31/05/2026
Entre o sacolejo das folhas e o canto dos pássaros que percorrem a Mata dos Cocais, vive uma encantaria antiga, guardada pelas grandes palmeiras que moldam a paisagem e a alma de nossa terra.
O babaçu, a carnaúba, o buriti, o tucumã e tantas outras árvores são moradas de encantados, espíritos antigos que zelam pelos ciclos da vida, pelos animais, pelas águas e pelos caminhos dos homens.
Dizem os antigos que o Mestre Babaçu caminha entre os cocais, nos ensinando sobre a resistência, o trabalho e a sabedoria daqueles que colhem sem destruir. A Senhora Carnaúba, majestosa e serena, protege nossa gente com sua providência e inspira força diante das secas e dificuldades. O Mestre Buriti guarda as veredas e as nascentes, enquanto o Mestre Tucumã conhece os segredos dos espinhos, da defesa e da perseverança.
São entidades que raramente se mostram aos olhos distraídos. Preferem revelar-se através dos sinais: uma folha que dança sem vento, um perfume inesperado na mata, o canto de um pássaro em hora incomum ou a sensação de não estarmos sozinhos sob a sombra das palmeiras.
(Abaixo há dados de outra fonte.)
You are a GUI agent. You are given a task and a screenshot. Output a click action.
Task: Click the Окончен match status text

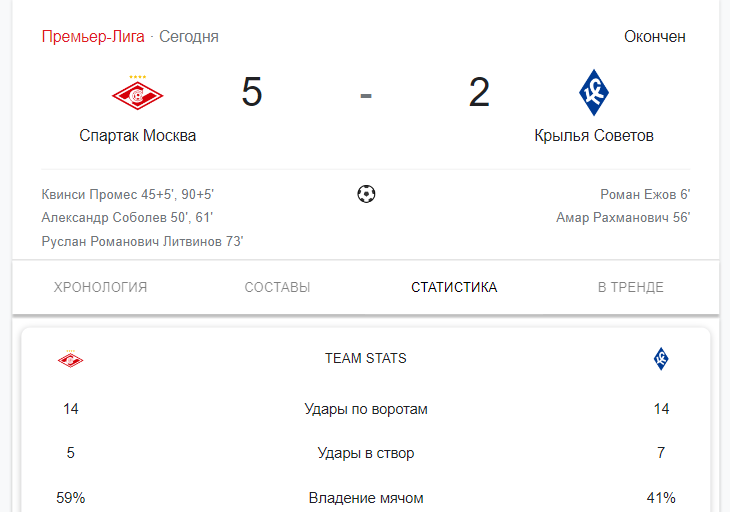(655, 36)
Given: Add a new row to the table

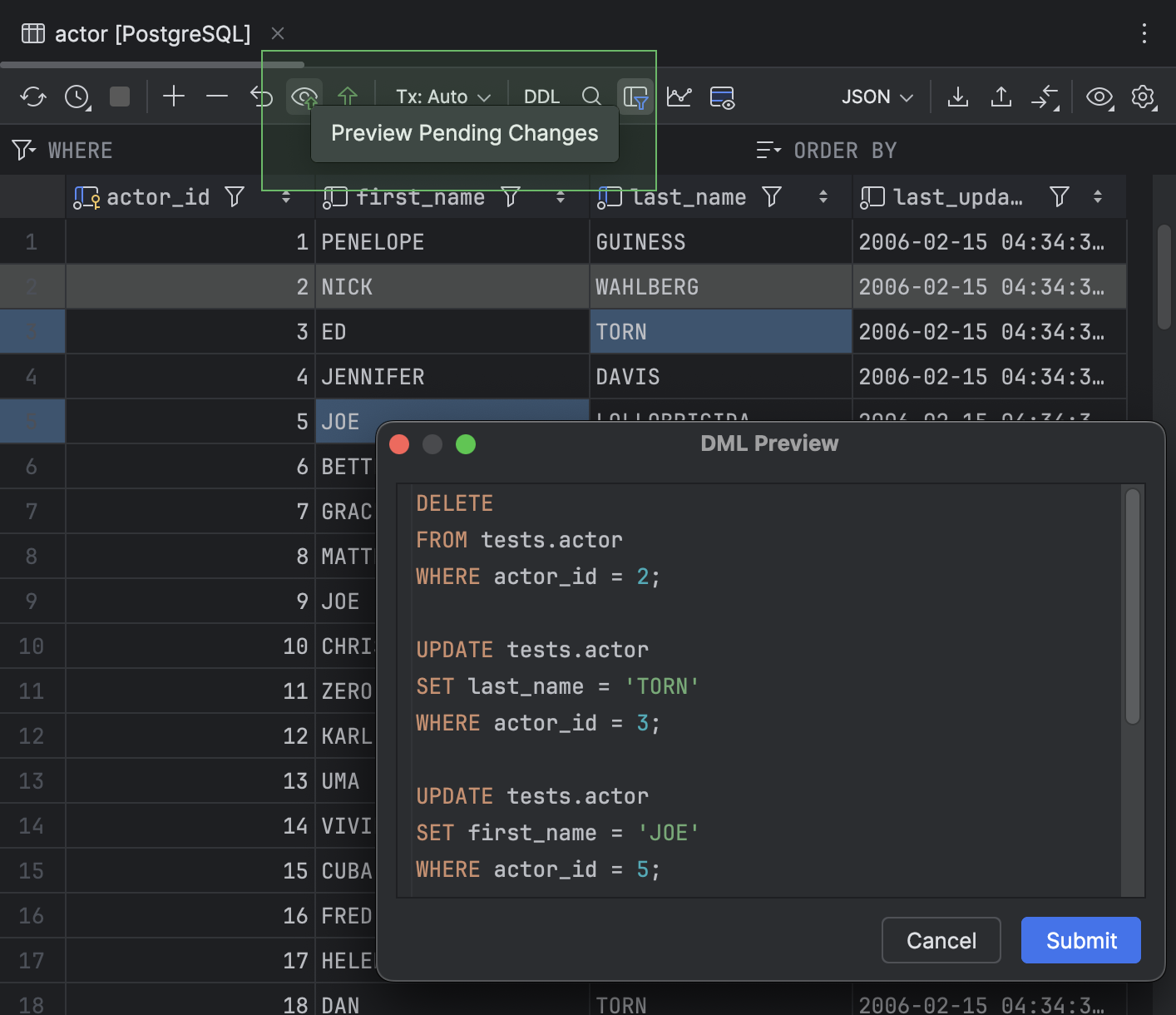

A Mata dos Cocais é um território de memória, de ancestralidade e de encantamento, onde cada palmeira ergue-se como uma coluna viva ligando a terra ao céu, guardando histórias que atravessam gerações.
Quem aprende a caminhar com respeito por esses caminhos descobre que a mata fala e que seus guardiões continuam ali, velando silenciosamente pelos segredos que apenas os corações atentos conseguem ouvir.
🌴 Na Mata dos Cocais, cada passo traz uma inspiração.